(Denver Post, July 22) July 4 has seldom been set up more dramatically for Americans to think hard about freedom, than it was with this year’s Supreme Court ruling on health care the week before. If Congress can compel the behavior of individuals through taxation, what’s really left of our liberty? When you read the decision by Chief Justice John Roberts alongside the Declaration of Independence, it’s striking how different America is today from the time of the founding – not just in the vastly greater size and scope of government, but in people’s demand and tolerance for that massive political presence in our lives. Indeed, the two factors feed on each other in a vicious circle. The Declaration’s brave words about our right to “alter or abolish” an unjust government, about resisting oppression “with manly firmness”, about finding George III “unfit to be the ruler of a free people,” still stir the blood. But realistically, amidst our timid and tepid 2012 notion of what freedom even means, they might as well be runes from Beowulf.
For some of us on the right, who had put too much hope on courts to enforce the Constitution, the June rulings on Obamacare and immigration were an overdue reality check. Self-government in America is too far gone for judges to rescue it, or even harm it much. Constitutional make-believe now prevails in all three branches and at the federal, state, and local levels, top to bottom.

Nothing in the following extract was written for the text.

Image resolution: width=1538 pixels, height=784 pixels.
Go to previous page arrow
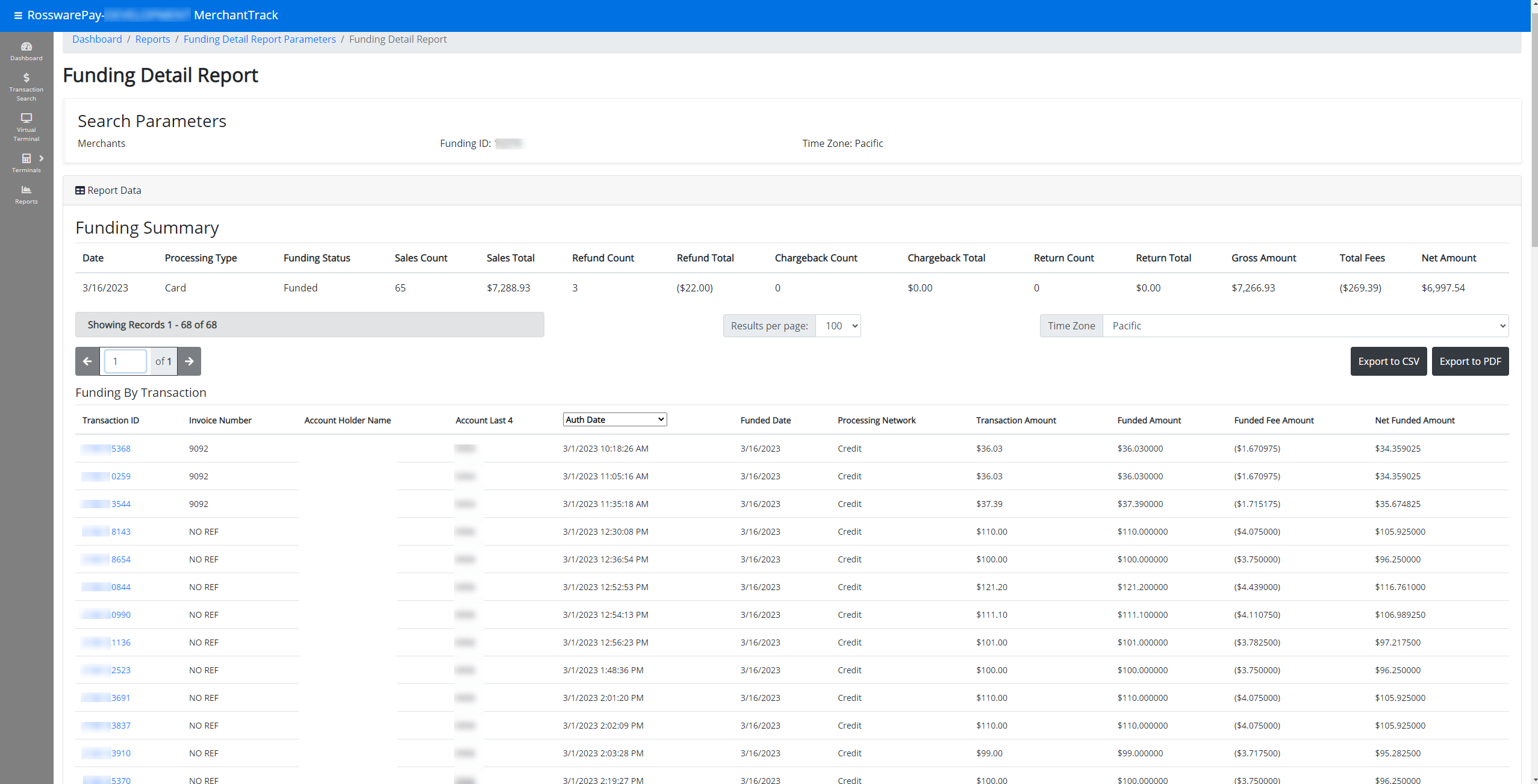[x=87, y=361]
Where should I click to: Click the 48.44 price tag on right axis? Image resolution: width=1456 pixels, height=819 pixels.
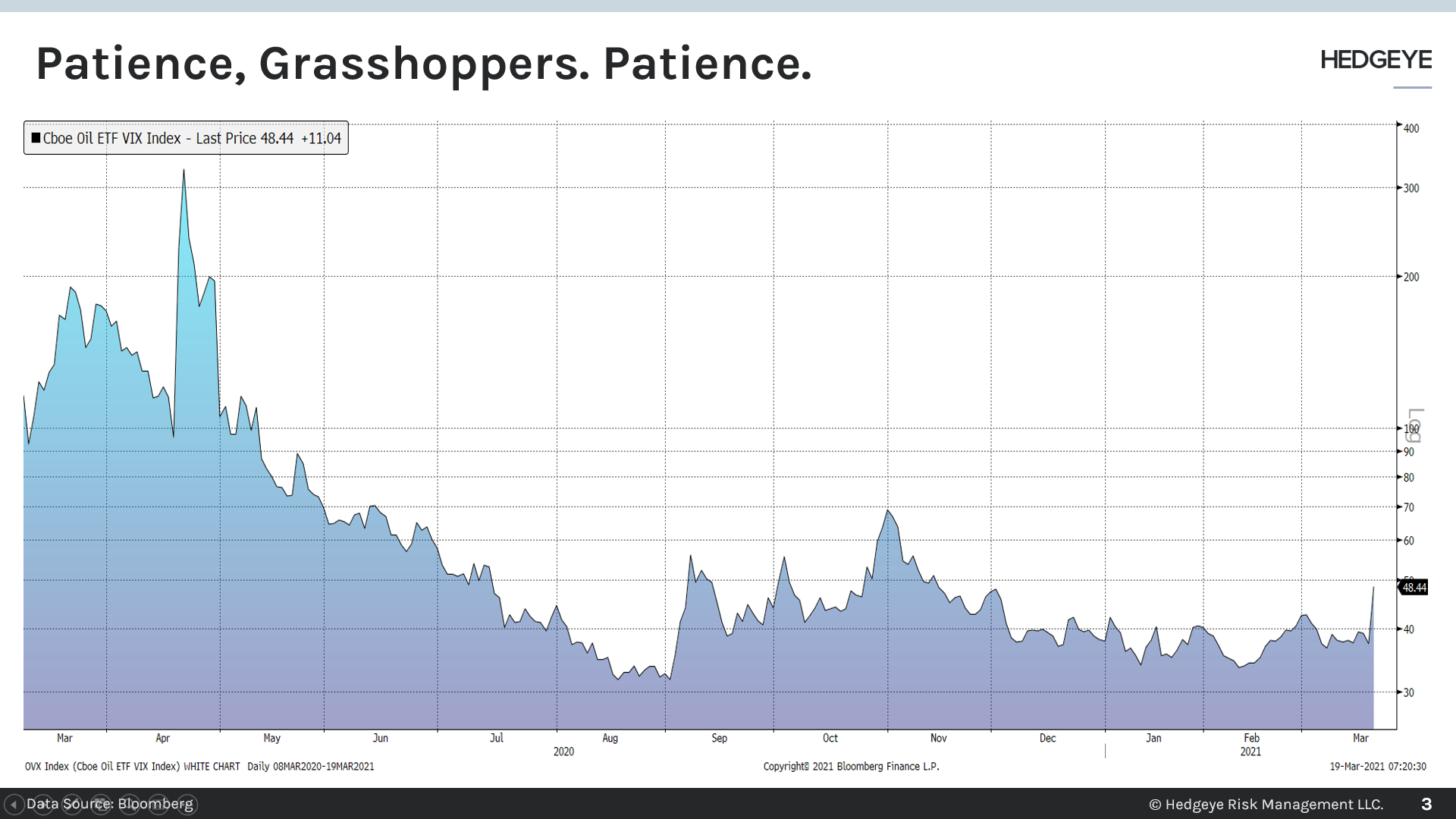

Make no mistake: I’m sorry Arizona’s SB-1070 was not fully upheld and the Affordable Care Act was not struck down. I hope the Colorado Supreme Court rejects the Lobato school finance suit and affirms the Douglas County vouchers. I still believe in judicial term limits, and I’d love to see voters “clear the bench” some year; send’em a message. I hope Romney, not Obama, makes the next SCOTUS appointment.
But if you want this new century to be a time when individual liberty still means something in the United States, and when personal responsibility is honored as liberty’s price, the courts are not the ballgame. Liberty and responsibility must be renewed in the same way they were lost – through values and attitudes, 300 million of us getting the government we deserve. A few black-robed jurists are beside the point.
The independence we celebrate on July 4 “was effected before the war commenced… in the hearts and minds of the people,” wrote John Adams. Well before 1775, Americans had already made a “radical change in (their) principles, opinions, sentiments, and affections.” Our supine acceptance of ever-growing unfreedom and dependency today reflects a radical change BACK, since about 1900.
Likewise, in his famous warning that our government is workable “only for a moral and religious people,” Adams was not speaking from theology, but from the same shrewd psychology as before. Unbridled human passions, he explained, “would break the strongest cords of our (paper) Constitution as a whale goes through a net.” Without a self-reliant and self-assertive, yet self-restrained, citizenry the whole thing would implode.
How close is it to imploding now? Just to ask the question sounds alarmist, I know. Looking around us, stagnant economy and all, we see that life is good. We’re still the land of the free. Summer is on, and gloom is out of season. Besides, in about 100 days we’ll all vote, and the great ritual of settling things by ballots, not bullets, will occur again as so often since 1787.
Land of the free? It depends on your definition. Jefferson and Adams wouldn’t agree. The prophet Samuel warned Israel that the king they wanted would take ten percent of everything. Look what the IRS takes now. Implosion is the wrong metaphor. Think rather of the unsuspecting frog, drowsily boiling in socialist soup. Wake up, froggy.